[start Data to process]

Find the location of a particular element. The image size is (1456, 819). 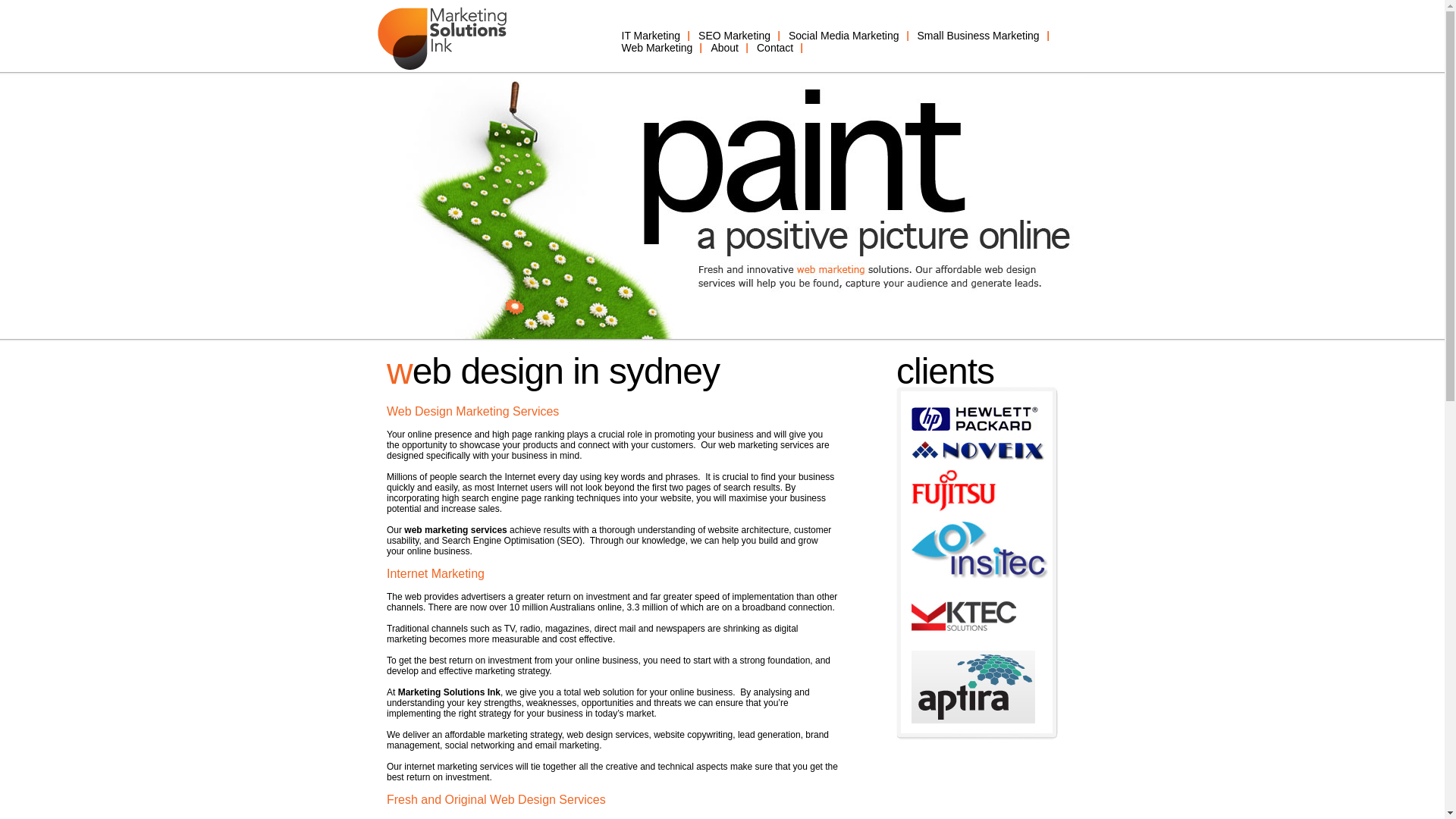

'Small Business Marketing' is located at coordinates (978, 34).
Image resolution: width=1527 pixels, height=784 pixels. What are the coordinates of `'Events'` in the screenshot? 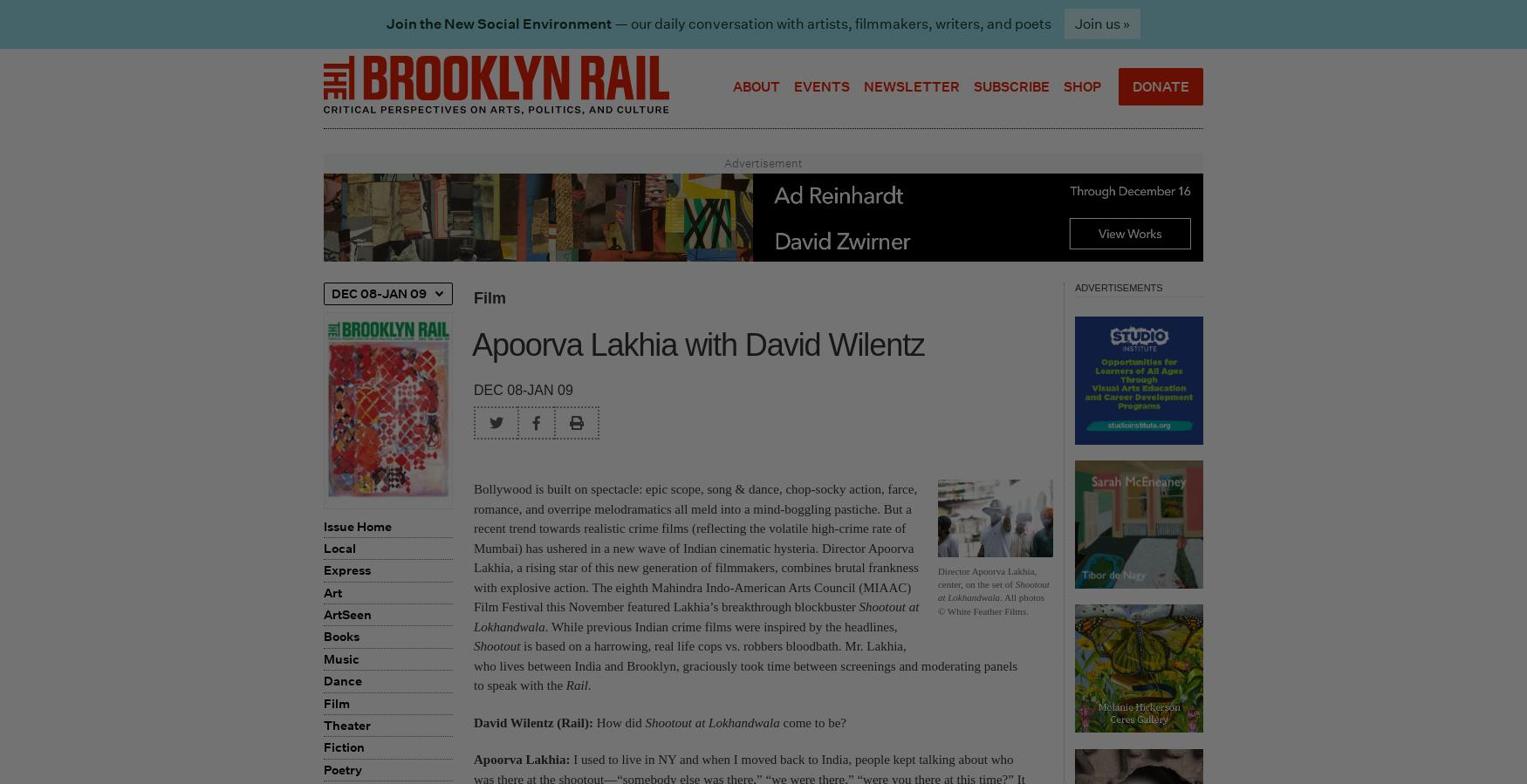 It's located at (822, 85).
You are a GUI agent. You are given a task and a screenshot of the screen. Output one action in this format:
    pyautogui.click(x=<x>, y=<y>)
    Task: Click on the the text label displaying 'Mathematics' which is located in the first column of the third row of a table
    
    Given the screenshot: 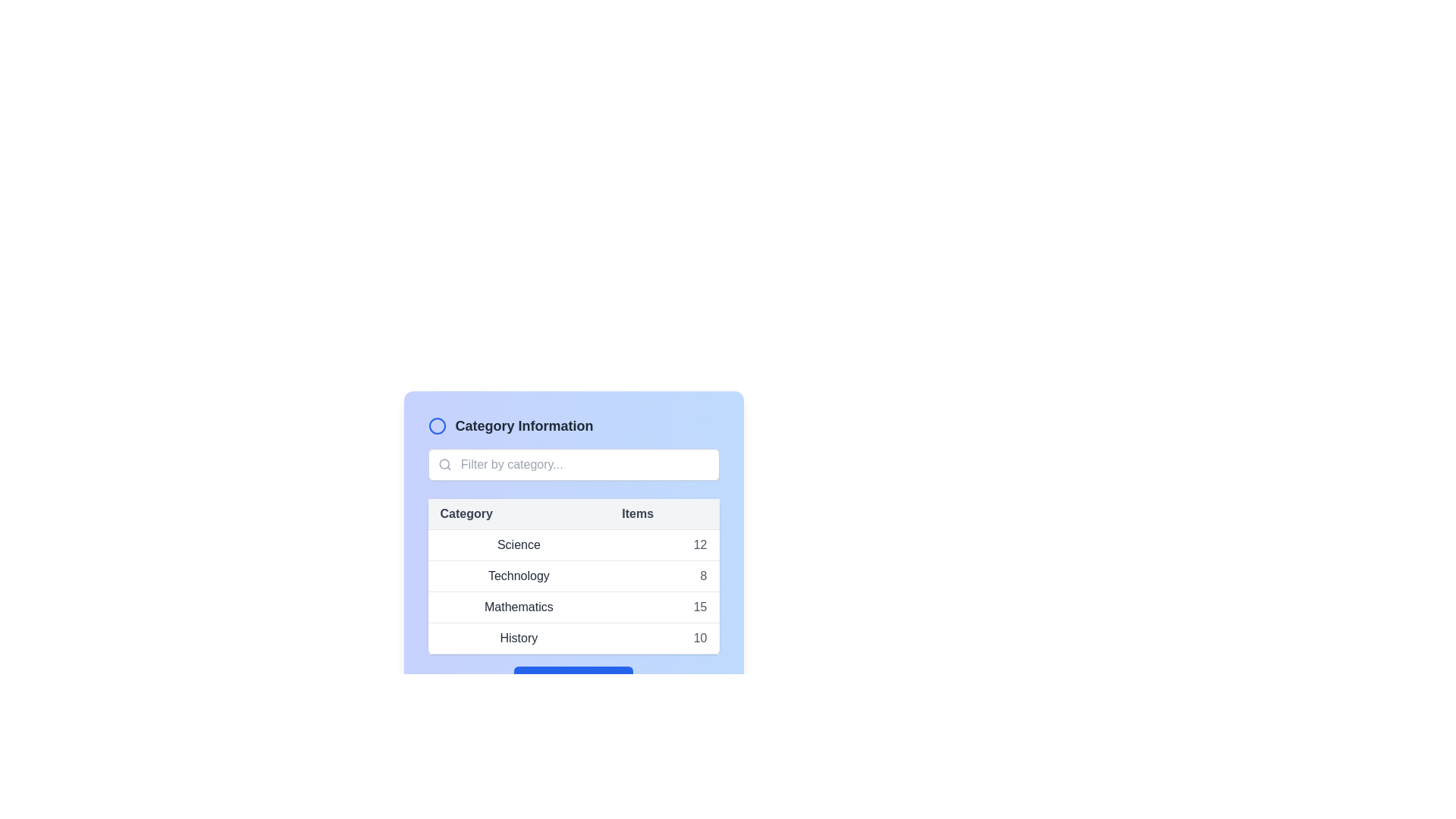 What is the action you would take?
    pyautogui.click(x=519, y=607)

[end Data to process]

### Task prompt:
Reproduce the lines running from the line with "You are a GUI" up to and including the line with "Task: Click on", keeping each line unchanged.

### Task response:
You are a GUI agent. You are given a task and a screenshot of the screen. Output one action in this format:
    pyautogui.click(x=<x>, y=<y>)
    Task: Click on the the text label displaying 'Mathematics' which is located in the first column of the third row of a table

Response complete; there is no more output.